◆ **Work order**
Throughout the listing below, copy each line containing "icon".

◆ **Data to process**
▼

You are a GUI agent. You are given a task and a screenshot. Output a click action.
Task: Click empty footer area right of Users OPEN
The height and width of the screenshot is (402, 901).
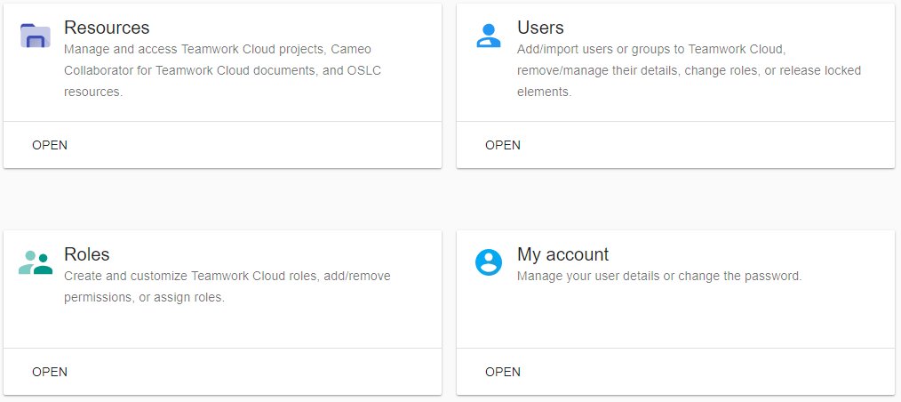pyautogui.click(x=711, y=145)
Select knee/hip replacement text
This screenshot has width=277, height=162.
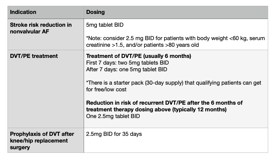pos(39,141)
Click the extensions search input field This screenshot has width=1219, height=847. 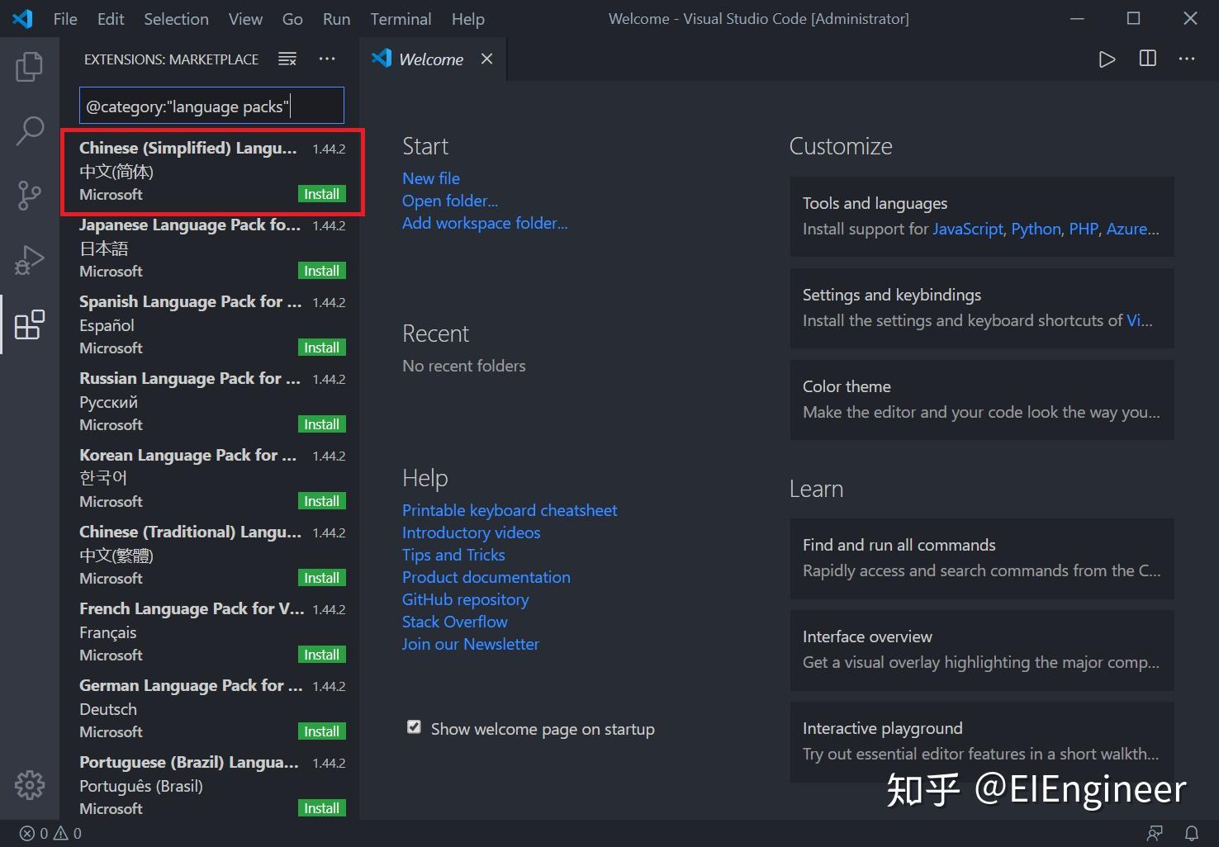[211, 106]
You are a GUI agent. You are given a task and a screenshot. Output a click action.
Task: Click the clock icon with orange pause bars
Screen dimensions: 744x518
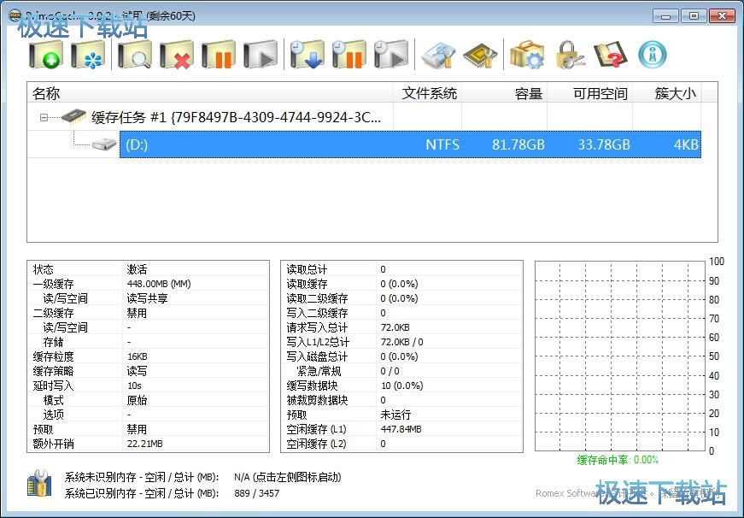pyautogui.click(x=349, y=56)
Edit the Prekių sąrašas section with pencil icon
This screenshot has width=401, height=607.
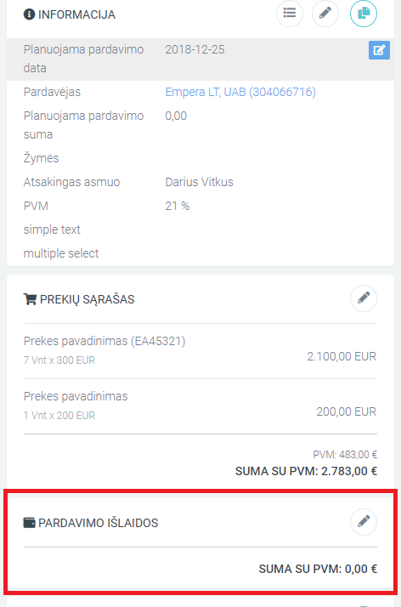[364, 298]
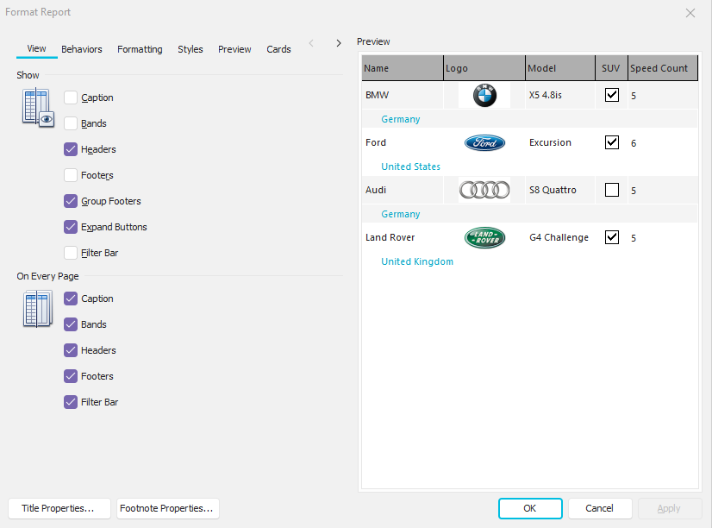Uncheck the SUV box for BMW
This screenshot has width=712, height=528.
(x=612, y=96)
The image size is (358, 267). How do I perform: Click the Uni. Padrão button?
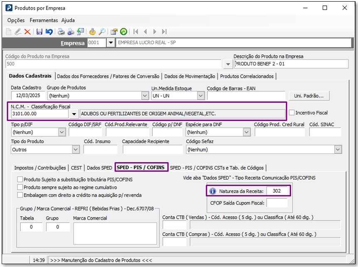(309, 96)
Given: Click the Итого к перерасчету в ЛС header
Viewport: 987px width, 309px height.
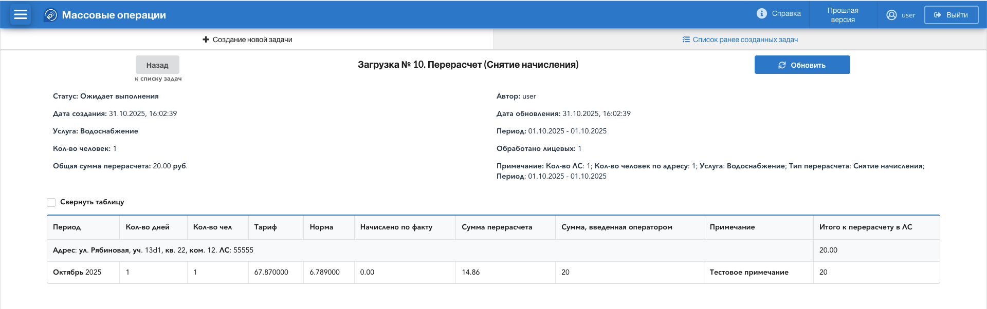Looking at the screenshot, I should 865,227.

▲

◆ **Reply**
Task: Click the clock icon with orange pause bars
Edit the Prekių sąrašas section with pencil icon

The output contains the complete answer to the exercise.